Smallpox was an infectious disease caused by one of two virus variants, Variola major and Variola minor. The last naturally occurring case was diagnosed in Octoberand the World Health Organization (WHO) certified the global eradication of the disease in The risk of death following contracting the disease was about 30%, with higher rates among babies.

To the Editor: Inmillions of New Yorkers received smallpox vaccinations, an accomplishment still appropriately held up as an example of public health planing and mobilization. Although now mythological, a review of the events of Aprilfrom copies of The New York Times (1,2), tells of a more recognizably human response: pushing, jawing, deceit, shortages, surpluses, and perhaps a.

Figure 1. Figure 1. Distribution of Smallpox Cases in Boston during the Epidemic of through Data are from the annual reports of the Boston Health Department. In Mayan. The Great Plains smallpox epidemic spanned throughbut reached its height after the spring of when an American Fur Company steamboat, the S.S.

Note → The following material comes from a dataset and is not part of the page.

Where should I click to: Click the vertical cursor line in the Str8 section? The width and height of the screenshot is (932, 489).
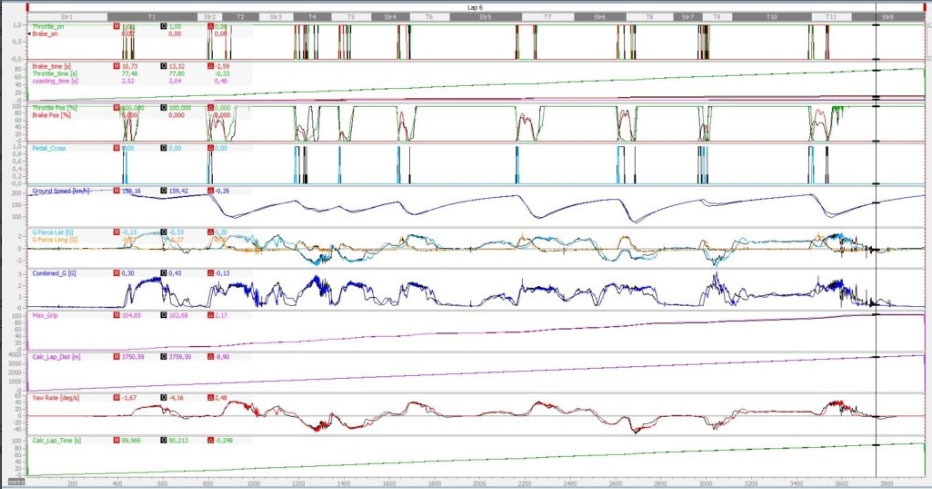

Peter, carried infected people and supplies into the Missouri Valley. More t Indigenous people died along the Missouri River alone, with some bands becoming nearly extinct. A historical study evaluated maternal outcomes in pregnancy complicated by smallpox. The overall case fatality was estimated to be % (95% confidence interval [CI] –), and the proportion of miscarriage or premature birth was estimated to be % (95% CI –).

Vaccination before pregnancy reduced the risk for death. This, with other detail, lias been introduced on account of the relations of small-pox to vaccination and other conditions being so often made the subject of gross misrepresentation. E 1, Occasion of inquiry.

Course of inspection. “ Census.” [ P - ]. Personal inquiry. X Method of report. The small- pox epidemic. Smallpox Vaccine. The smallpox vaccine currently licensed in the United States is made with a virus called vaccinia, which is related to smallpox.

It does not contain the actual smallpox (variola) virus. Vaccinia causes the body to produce antibodies that protect against smallpox and several other related.

The history of smallpox holds a unique place in medicine. It was one of the deadliest diseases known to humans, and to date () the only human disease to have been eradicated by vaccination. The smallpox vaccine, introduced by Edward Jenner inwas the first successful vaccine to be developed. He observed that milkmaids who previously had caught cowpox did not catch smallpox.

The story of the last major small pox epidemic is the story of a civil liberties nightmare in the US and her colonies, the Phillipines and Puerto Rico. The smallpox vaccine is the most dangerous of all the vaccines, and citizens of the world were coerced into receiving the vaccination /5().Two weeks later, hearing that the smallpox epidemic would "nearly exterminate all the tribes on the coast," the Port Townsend paper concluded that it was better for the Indians "to die by small pox than whisky and civilised lust" (North-West,p.

3). The story reads almost like a novel, but is historically factual based on real events surrounding the discovery of small pox inoculation in the West. Many footnotes document the original sources. It's a book I like to reread periodically and give as a gift to my friend who enjoy this genre.